Showing posts with label gardening. Show all posts
Showing posts with label gardening. Show all posts

Tuesday, June 24, 2025

My Deck Garden’s New Pergola and Early Planting Adventures

It’s been a transformative year for my deck garden, and I’m so excited to finally share the changes with you. In years past, I’ve always updated you on my gardening plans, successes, and failures, but this year, I got a bit sidetracked. I added a small pergola to the garden, and while I knew I’d like it, I didn’t expect to fall completely in love with it. The moment I step out of the conservatory onto the deck, it feels like I’m entering a whole new room—a little fantasy land surrounded by my plants.
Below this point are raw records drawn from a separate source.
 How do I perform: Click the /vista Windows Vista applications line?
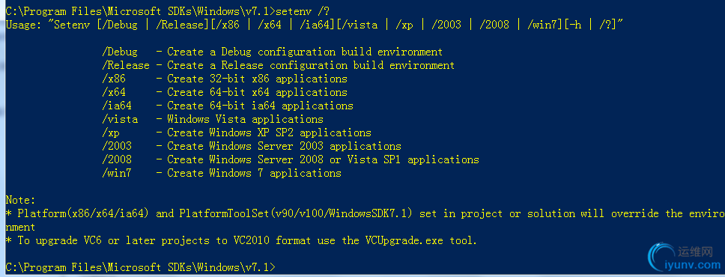(x=212, y=119)
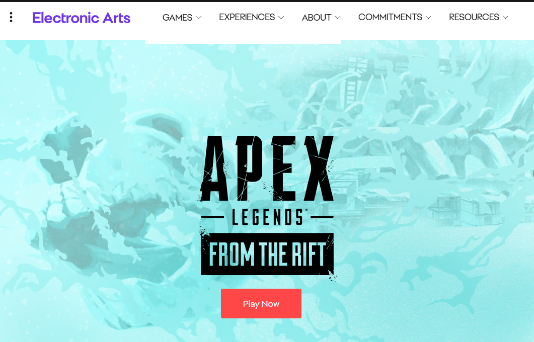Open the About menu

point(321,18)
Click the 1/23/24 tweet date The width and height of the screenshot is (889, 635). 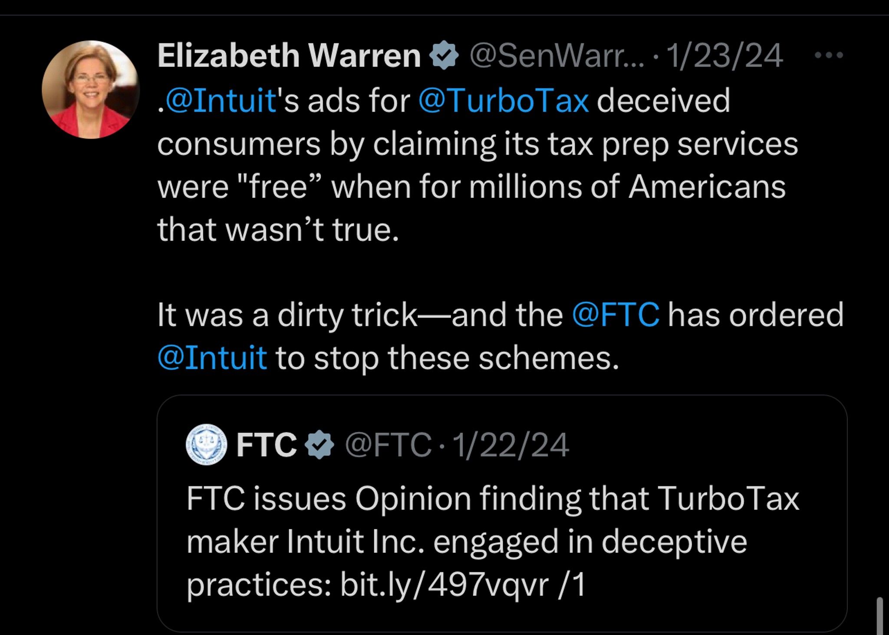pos(725,56)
The pergola has truly enhanced the space in ways I can’t quite describe.One of the best additions the pergola brought is the ability to hang baskets for the first time since I moved here 13 years ago, which has been an absolute thrill. I also upgraded the dim solar light caps with new, pricier ones that illuminate the garden beautifully from dusk until dawn. On top of that, I found charming solar lanterns and placed one in each of the window boxes, creating a whimsical glow that I adore. 
I moved my mosaic-top table from the conservatory to the garden so I can enjoy my morning coffee while listening to birdsong. This table used to be my go-to for tablescapes indoors, so I’m still figuring out how to adapt. I might try creating tablescapes outside, or I may need to adjust to using the larger table inside for a more intimate table-for-two setup. We’ll see how it all unfolds! 
As for the garden itself, I’m off to an exciting start. I grew various colors of bell peppers from seeds I harvested from organic peppers, and they’re already thriving. I’m equally thrilled about the Charentais melon seeds I saved from last year. After a late planting last season that yielded just three (albeit juicy and delicious) melons, I planted earlier this year, and the seeds sprouted in just a couple of days. I’m hopeful for a bigger harvest this time around. 
I’m also giving zucchini another shot, despite my past struggles with it. While it seems like everyone else can grow zucchini with ease, I’ve yet to succeed, so I’m trying a new variety this year and keeping my fingers crossed for better results. I’ll share an update in a month to let you know how everything’s growing and how the pergola continues to shape this magical space. 
 
What about you? What’s growing in your garden this season? I’d love to hear about your planting adventures—drop a comment below and share your story!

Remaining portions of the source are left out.